Dataset entries:
■ ■ ■ ■ ■ ■ ■

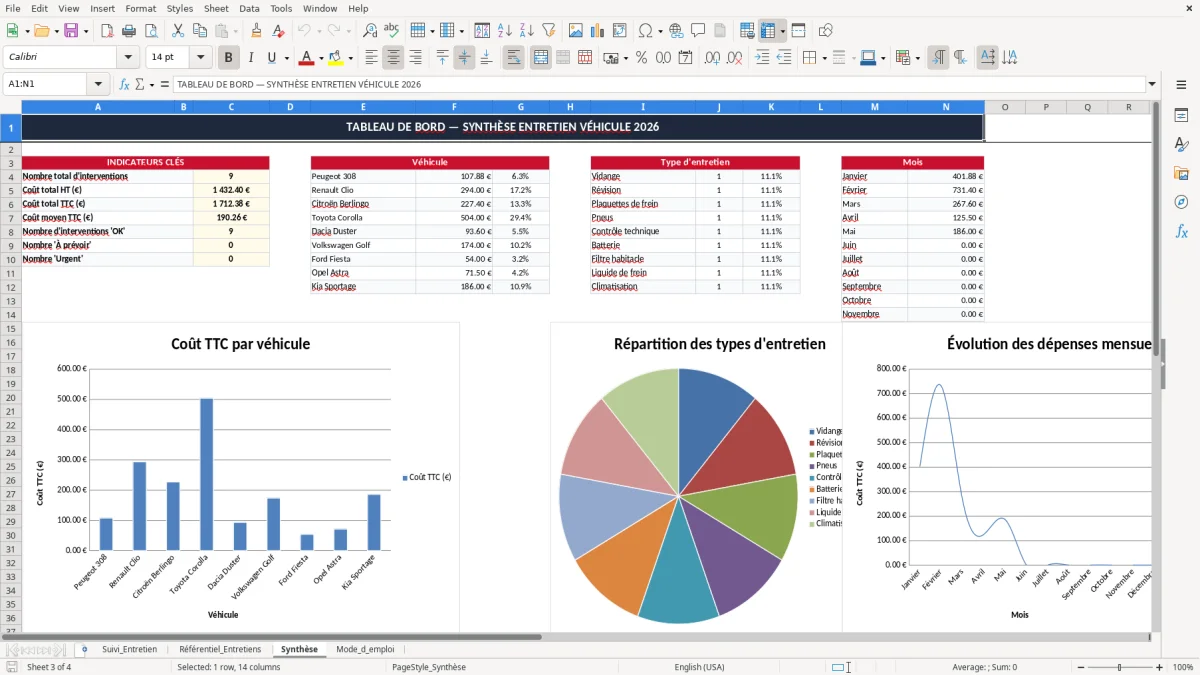
Task: Open the sidebar Navigator compass icon
Action: coord(1181,202)
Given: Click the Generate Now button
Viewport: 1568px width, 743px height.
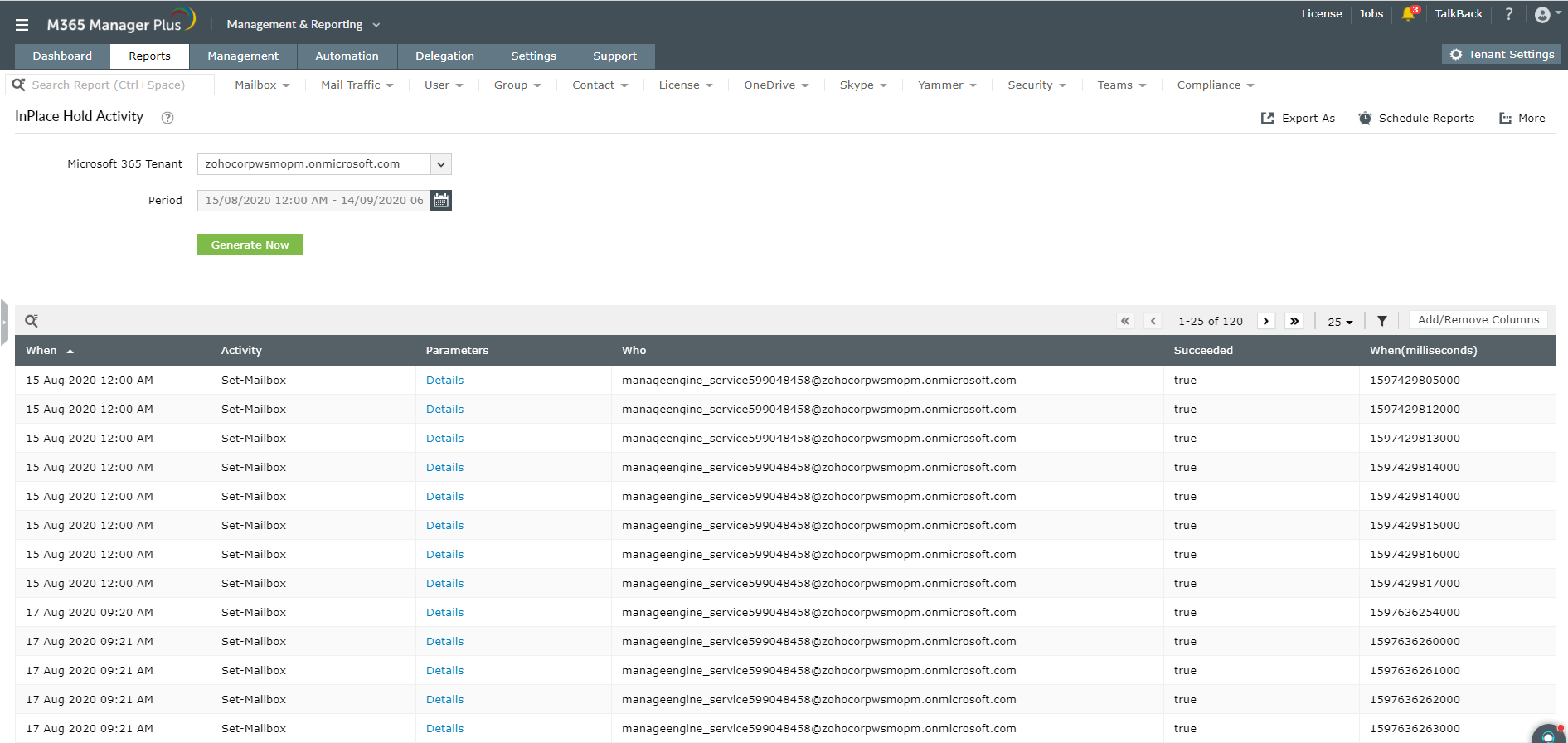Looking at the screenshot, I should [x=250, y=245].
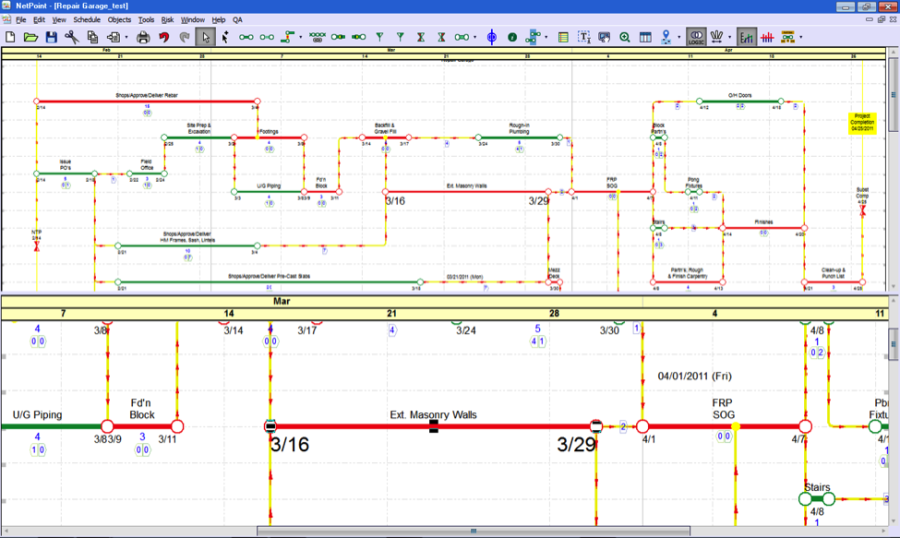
Task: Save the schedule with the floppy disk icon
Action: coord(51,37)
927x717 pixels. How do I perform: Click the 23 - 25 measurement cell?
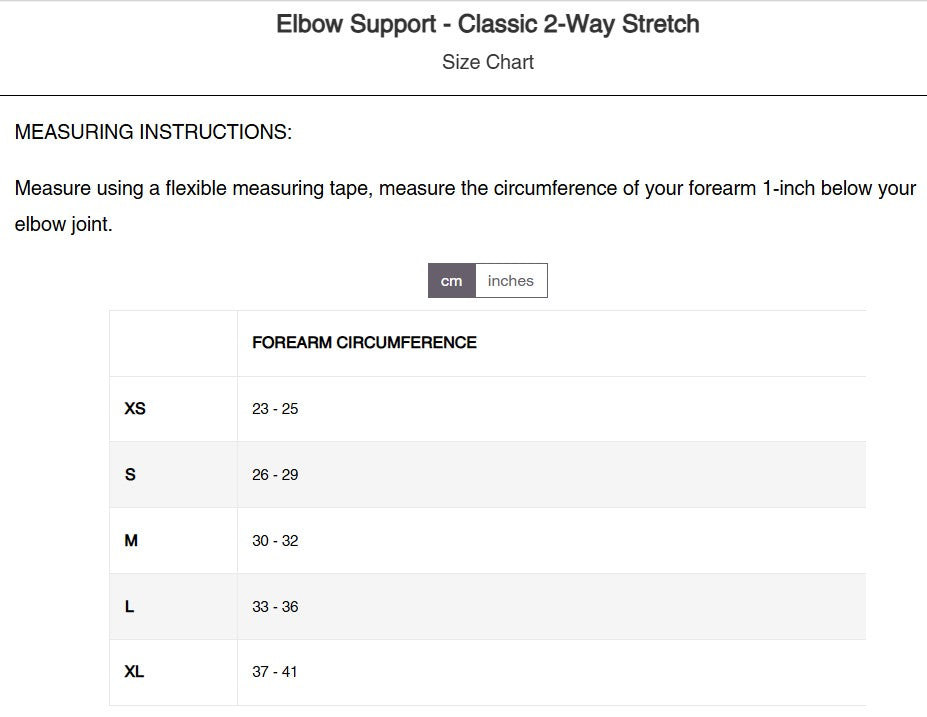[551, 409]
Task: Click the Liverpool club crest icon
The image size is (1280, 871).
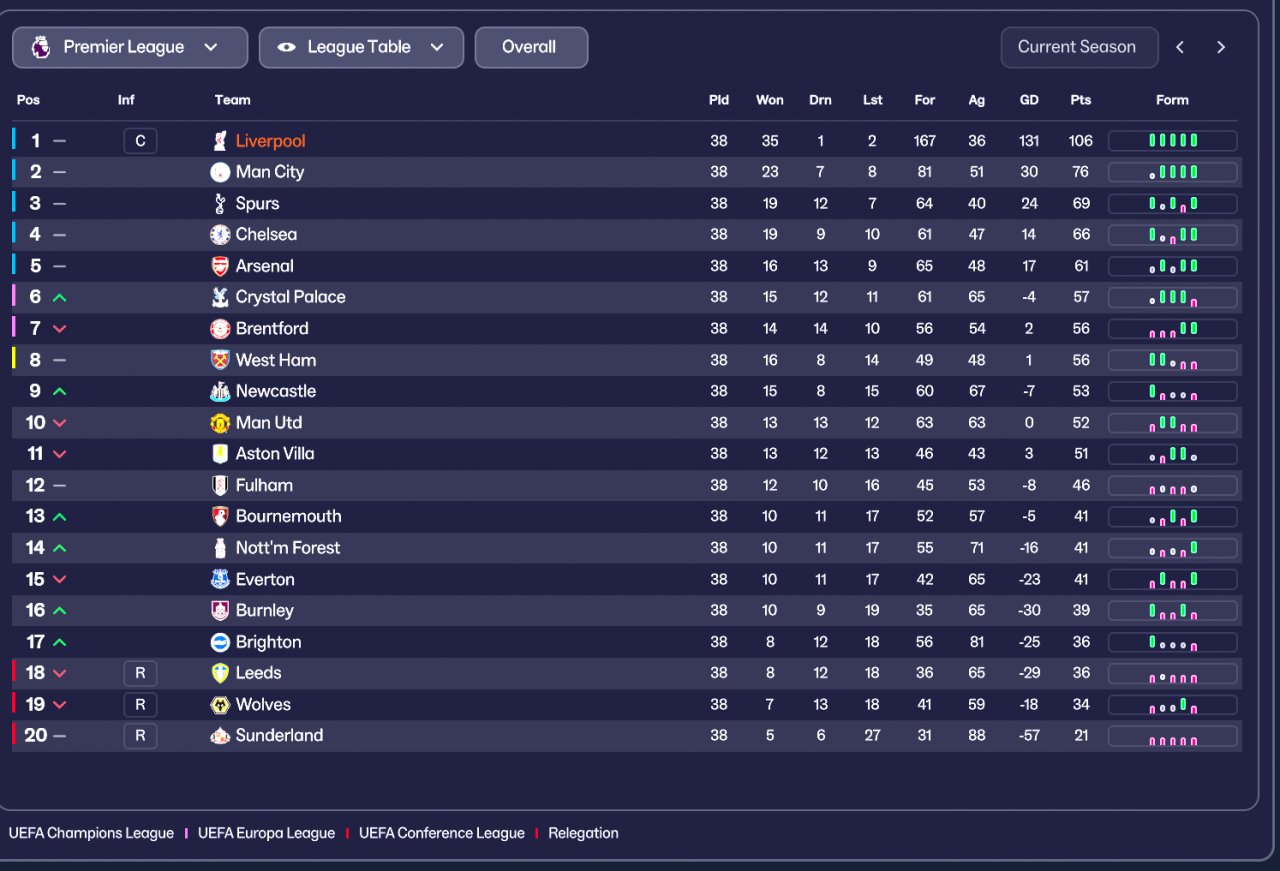Action: [220, 141]
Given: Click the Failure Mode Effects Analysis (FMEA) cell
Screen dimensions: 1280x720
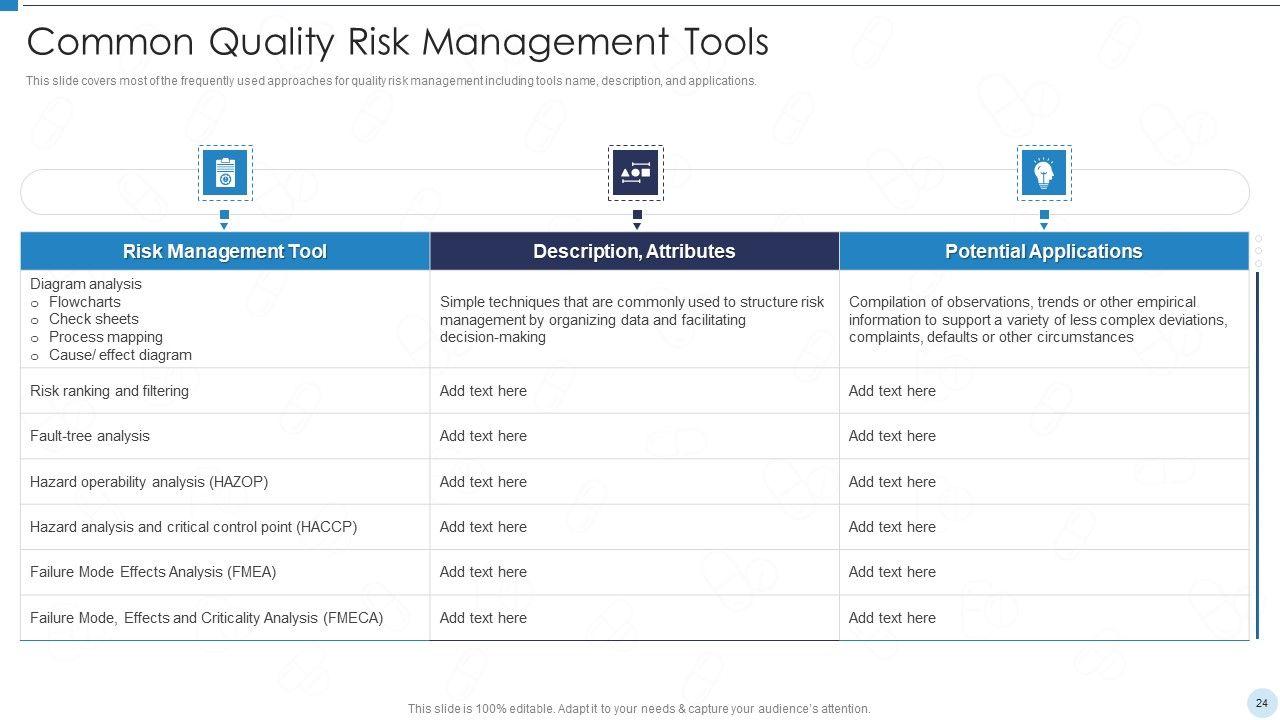Looking at the screenshot, I should [153, 572].
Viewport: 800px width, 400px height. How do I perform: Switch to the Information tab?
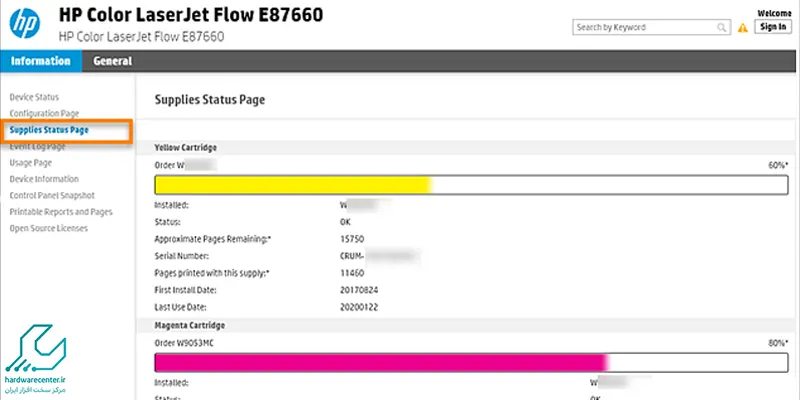(x=41, y=61)
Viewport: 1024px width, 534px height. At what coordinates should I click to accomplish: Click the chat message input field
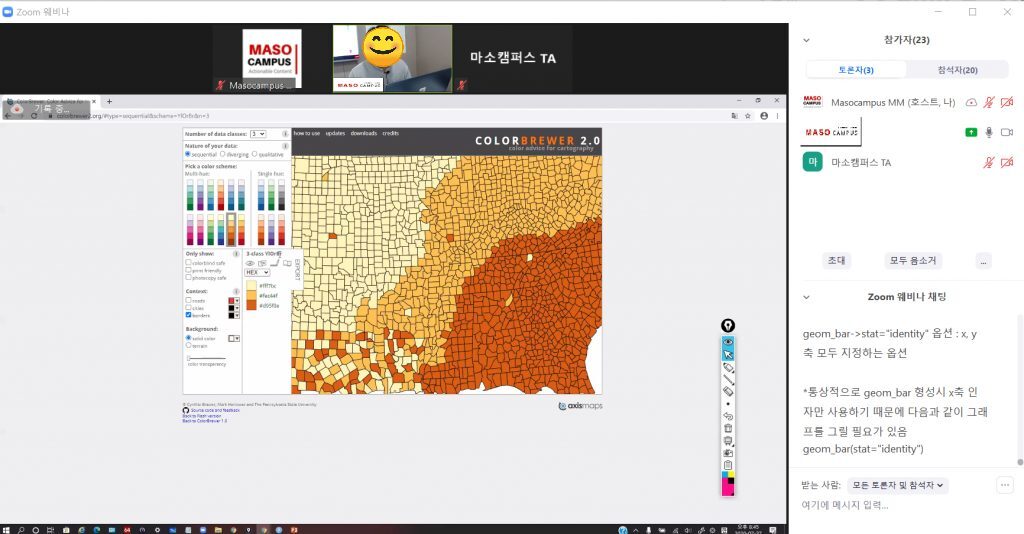coord(900,505)
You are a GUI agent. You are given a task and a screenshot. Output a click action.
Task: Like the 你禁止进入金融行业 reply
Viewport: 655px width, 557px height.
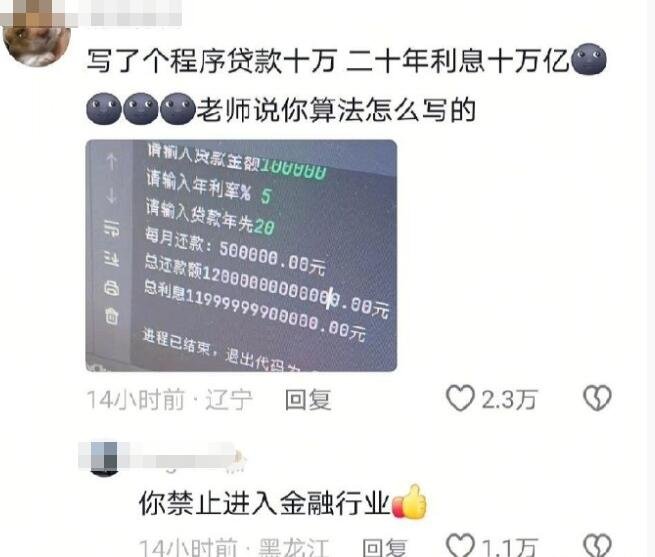[x=460, y=546]
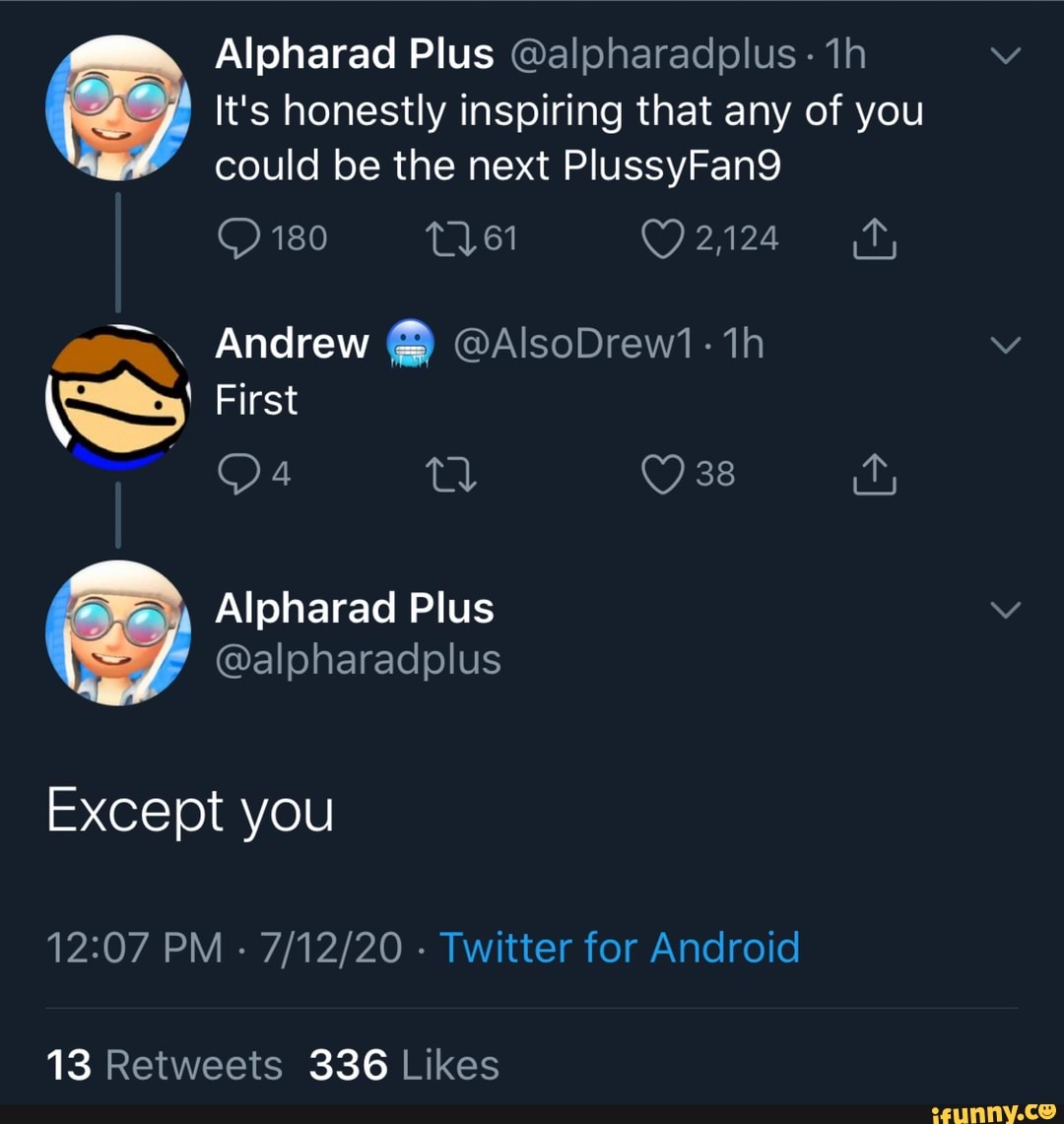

■ ■ ■ ■ ■ ■ ■

WHAT YOU ARE ASKED TO DO
Can you quote exactly, and only, the lines from the one containing "Viewport: 1024px width, 534px" through the last line of the records above, keeping both ends and leaving out any pictures?

WRITTEN REPLY
Viewport: 1024px width, 534px height. At what coordinates should I click to accomplish: Click the chat message input field
coord(900,505)
You are a GUI agent. You are given a task and a screenshot. Output a click action.
Task: Like the 你禁止进入金融行业 reply
Viewport: 655px width, 557px height.
[x=460, y=546]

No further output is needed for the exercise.